►

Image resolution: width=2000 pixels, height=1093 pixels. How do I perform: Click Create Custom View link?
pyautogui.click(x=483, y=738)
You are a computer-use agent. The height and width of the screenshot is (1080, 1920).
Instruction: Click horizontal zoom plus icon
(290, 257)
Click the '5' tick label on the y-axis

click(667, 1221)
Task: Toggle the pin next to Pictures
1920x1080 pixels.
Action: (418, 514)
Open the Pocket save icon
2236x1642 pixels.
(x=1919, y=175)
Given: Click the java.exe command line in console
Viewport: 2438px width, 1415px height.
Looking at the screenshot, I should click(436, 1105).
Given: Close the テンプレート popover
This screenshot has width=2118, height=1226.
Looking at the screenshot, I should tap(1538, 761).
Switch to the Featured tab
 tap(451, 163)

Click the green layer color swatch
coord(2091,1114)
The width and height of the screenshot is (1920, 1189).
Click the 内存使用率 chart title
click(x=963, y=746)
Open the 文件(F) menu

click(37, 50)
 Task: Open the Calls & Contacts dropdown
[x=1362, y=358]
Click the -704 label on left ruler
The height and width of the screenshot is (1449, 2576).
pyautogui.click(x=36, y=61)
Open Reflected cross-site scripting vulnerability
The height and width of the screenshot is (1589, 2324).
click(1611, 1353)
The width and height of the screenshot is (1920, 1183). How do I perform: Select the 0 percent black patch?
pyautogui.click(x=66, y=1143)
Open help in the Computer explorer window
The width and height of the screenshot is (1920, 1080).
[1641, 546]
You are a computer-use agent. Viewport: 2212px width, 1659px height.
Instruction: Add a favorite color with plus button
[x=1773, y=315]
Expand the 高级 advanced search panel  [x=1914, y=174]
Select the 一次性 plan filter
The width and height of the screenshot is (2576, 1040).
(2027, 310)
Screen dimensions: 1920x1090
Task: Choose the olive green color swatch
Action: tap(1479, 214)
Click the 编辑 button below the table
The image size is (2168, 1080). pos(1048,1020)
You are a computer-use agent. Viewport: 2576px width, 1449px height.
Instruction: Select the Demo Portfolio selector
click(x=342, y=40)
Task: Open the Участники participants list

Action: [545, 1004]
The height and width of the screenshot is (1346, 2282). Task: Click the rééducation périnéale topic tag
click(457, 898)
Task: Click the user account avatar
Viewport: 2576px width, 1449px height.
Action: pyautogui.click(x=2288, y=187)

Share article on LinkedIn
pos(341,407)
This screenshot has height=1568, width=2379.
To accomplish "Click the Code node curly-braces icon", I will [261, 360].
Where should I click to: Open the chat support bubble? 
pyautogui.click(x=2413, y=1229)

◄

▶ [Problem to solve]:
Go through the records above. Copy each line in which the string "agent" appears.

▶ [Solution]:
You are a computer-use agent. The height and width of the screenshot is (1080, 1920).
You are a computer-use agent. Viewport: 2212px width, 1659px height.
You are a computer-use agent. Viewport: 2576px width, 1449px height.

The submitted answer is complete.